| TASK |
Could you set down exactly the lines that start at the one containing "This screenshot has width=537, height=423." and end at the final line of the material below?

| AVAILABLE RECORDS |
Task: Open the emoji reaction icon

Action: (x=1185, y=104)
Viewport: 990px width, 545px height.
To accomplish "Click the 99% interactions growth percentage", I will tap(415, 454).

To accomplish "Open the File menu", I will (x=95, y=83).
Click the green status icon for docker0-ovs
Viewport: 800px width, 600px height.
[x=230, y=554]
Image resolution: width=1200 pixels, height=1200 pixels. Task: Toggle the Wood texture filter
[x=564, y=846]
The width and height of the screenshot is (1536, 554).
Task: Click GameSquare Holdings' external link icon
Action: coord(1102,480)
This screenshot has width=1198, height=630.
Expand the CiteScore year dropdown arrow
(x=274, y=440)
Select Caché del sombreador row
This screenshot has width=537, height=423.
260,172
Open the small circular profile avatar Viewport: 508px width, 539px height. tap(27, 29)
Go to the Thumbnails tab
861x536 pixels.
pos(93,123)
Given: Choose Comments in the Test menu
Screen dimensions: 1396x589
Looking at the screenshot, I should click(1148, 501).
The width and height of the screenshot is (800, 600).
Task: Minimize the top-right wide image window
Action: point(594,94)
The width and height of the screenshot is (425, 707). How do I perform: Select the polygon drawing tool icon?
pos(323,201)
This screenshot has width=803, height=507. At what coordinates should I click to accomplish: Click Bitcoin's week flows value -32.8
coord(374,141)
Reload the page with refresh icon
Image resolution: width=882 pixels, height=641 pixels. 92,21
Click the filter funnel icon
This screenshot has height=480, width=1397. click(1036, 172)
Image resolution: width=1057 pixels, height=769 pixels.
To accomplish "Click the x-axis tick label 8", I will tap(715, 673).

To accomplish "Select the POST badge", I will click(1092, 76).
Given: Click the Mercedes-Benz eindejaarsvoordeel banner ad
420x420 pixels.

| ANSWER TO THIS TASK |
This screenshot has width=537, height=423.
260,172
Open the small circular profile avatar Viewport: 508px width, 539px height. tap(27, 29)
Go to the Thumbnails tab
861x536 pixels.
pos(93,123)
Given: Choose Comments in the Test menu
Screen dimensions: 1396x589
Looking at the screenshot, I should click(1148, 501).
The width and height of the screenshot is (800, 600).
Task: Minimize the top-right wide image window
Action: point(594,94)
The width and height of the screenshot is (425, 707). How do I perform: Select the polygon drawing tool icon?
pos(323,201)
This screenshot has width=803, height=507. At what coordinates should I click to accomplish: Click Bitcoin's week flows value -32.8
coord(374,141)
Reload the page with refresh icon
Image resolution: width=882 pixels, height=641 pixels. 92,21
Click the filter funnel icon
This screenshot has height=480, width=1397. click(1036, 172)
Image resolution: width=1057 pixels, height=769 pixels.
To accomplish "Click the x-axis tick label 8", I will tap(715, 673).

To accomplish "Select the POST badge", I will click(1092, 76).
Given: Click the Mercedes-Benz eindejaarsvoordeel banner ad
420x420 pixels.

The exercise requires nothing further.